第360話 四大天使ラファエル

 アジ・ダハーカの魔法の霧が晴れると、上半身をなくしたアジ・ダハーカが、光に包まれたルシフェルと対峙していた。

 倒したのかな。ルシフェルが微笑で振り向く。

「とどめに相応しい魔法を唱えなさい」

 ……私???

 魔力を大分使ったので、急いで上級のマナポーションを飲んだ。セビリノも補給している。短期契約をしているセビリノではなく私をご指名したので、きっと光属性の魔法を使うのが正解ね。セビリノが得意なのは、闇属性だから。

 これ、クイズなのかしら。選んだ魔法の講評があるのかな、怖いなあ。


「千の耳、万の目をもって標的を捉えよ。戦場の覇者、誉れ高き炎帝、懲罰を与えしもの。凱歌をそうし栄光を讃える。炎陽を身に纏い、焼きつくす光線にて影すらも焼滅させよ。勝利は常にその手の内にあり! 撃沈せよ! ソル・インヴィクトゥス!!!」


 倒すんだったらこんな感じだろうか。

 金の光が溢れて、一筋の輝きになって下半身だけのアジ・ダハーカを貫いた。地面まで到達し、えぐって周囲に土が飛ぶ。

 私は威力に集中し、制御はセビリノに任せた。セビリノと魔法を使うのは慣れているから、とてもやりやすい。

 これで倒せたのかな。アジ・ダハーカの下半身は中心が潰れ、もう動いていない。

「あっ、イリヤ嬢、アレ!!!」

 エクヴァルが指す先には、アジ・ダハーカの真ん中の首があった。切り口から下に伸び、手が再生してサカサカと動いて逃げている。

「あっちが本体だったの!??」

「ふふ、ハズレだったね」

 ルシフェルに笑われてしまった。

 さっきは真ん中の首が切れても下が生きていたので、首の付け根付近に生命を維持する何かがあるに違いない。

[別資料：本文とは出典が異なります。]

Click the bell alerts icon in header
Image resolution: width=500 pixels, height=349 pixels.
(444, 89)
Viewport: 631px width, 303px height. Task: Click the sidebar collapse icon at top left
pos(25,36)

 もう一度唱えるか。考えていたら、バアルに止められた。

「残念だな、チャンスは一度だ」

「逃げられてしまいますよ」

「墓穴に落ちる寸前であるな」

 ベリアルが、首の逃げる先に視線を送る。気配を辿ると、大きな魔力が近付いているのが分かった。悪魔じゃないわ。

「一体何が起きているのさ」

「……まさかの展開になっているよ」

 年配の女性と、天使の二人連れ。天使は男性で、エメラルドグリーンの髪をしている。軽くウェーブした髪はあまり長くなくて、裾の長い外套を着て杖を突いた天使。女性はフードで顔を隠して、彼女も杖を手にしていた。

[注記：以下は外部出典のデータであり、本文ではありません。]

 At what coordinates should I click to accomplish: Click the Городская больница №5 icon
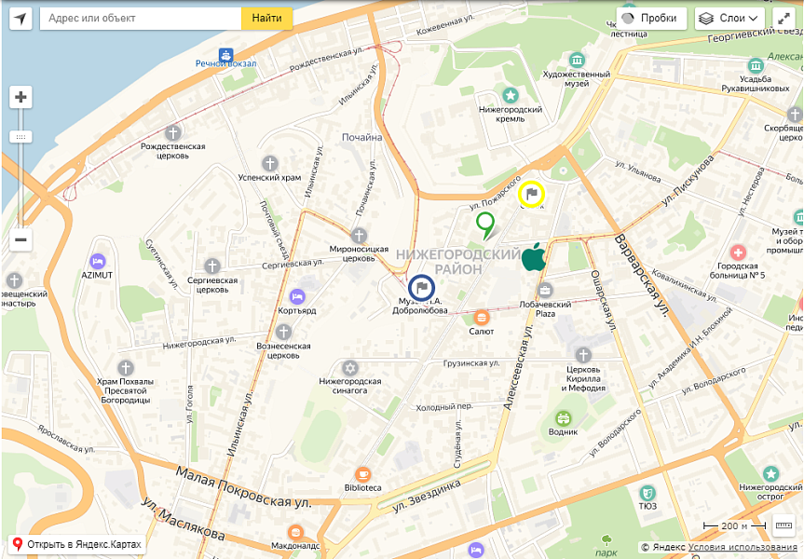[x=739, y=252]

 アジ・ダハーカは現れた二人に足を止めた。身体が復活しつつあるが、まだ首は一本のまま。

「悪龍アジ・ダハーカ……」

 天使がボソリと呟いた。同行者の女性が驚いてフードを上げ、マジマジと眺める。

「これが、危険だという龍!? 大分弱っているね、とんでもない戦闘があったんだろう。魔力の余波も凄かったよ」

「あ、先生」

 とぼけた声を出すカミーユ。あの女性がカミーユの先生? 師弟揃って、何故ここへ。もしかして、彼女を追い掛けてきたのかしら。

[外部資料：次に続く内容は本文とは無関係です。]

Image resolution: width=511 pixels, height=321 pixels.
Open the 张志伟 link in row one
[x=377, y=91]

「やあラファエル、偶然だね。ちょっとその龍を倒し損ねてしまってね」

「お人が悪いですね、ルシフェル様。私が来ていると知っていて、逃したでしょう」

「さて、どうだろう」

 私に視線を送るルシフェル。そうですね、逃したのは私ですよ……。

「会話している場合じゃないですよ! せっかく追い詰めたのに逃げますよ、アジ・ダハーカ!!!」

 カミーユが私の腕を掴んで、必死に訴える。彼女自身はとどめを刺せるような魔法は持っていない。復活した足で、アジ・ダハーカが方向を変えて逃げている。

「師匠、私が足止めをします」

 セビリノが拘束の魔法の詠唱を始めた。


咎人とがびとよ、罪過の鎖に穢れし魂を繋がれよ! うねる蔦よ、標的を定めて絡め取れ! 縛りあげ捕縛せよ、汝は我が虜囚りょしゅうなり。カスタディ!」


 地面から太いつたが生えて、アジ・ダハーカに絡みつく。アジ・ダハーカは噛み付いて切り、鋭い爪で切り裂いて逃げ続ける。力をなくした今でこそ足止めになるが、全力だったら意にも介さないだろうな。

「くうぅ、面倒な魔法を使いおって……!」

 胴に巻き付いたものは、フンッと気合を入れると弾けて散った。

 セビリノの魔法で足止めしている僅かな間に、ラファエルが宣言を使う。あと少しで倒せそうなのに、確実にとどめを刺す為かしら。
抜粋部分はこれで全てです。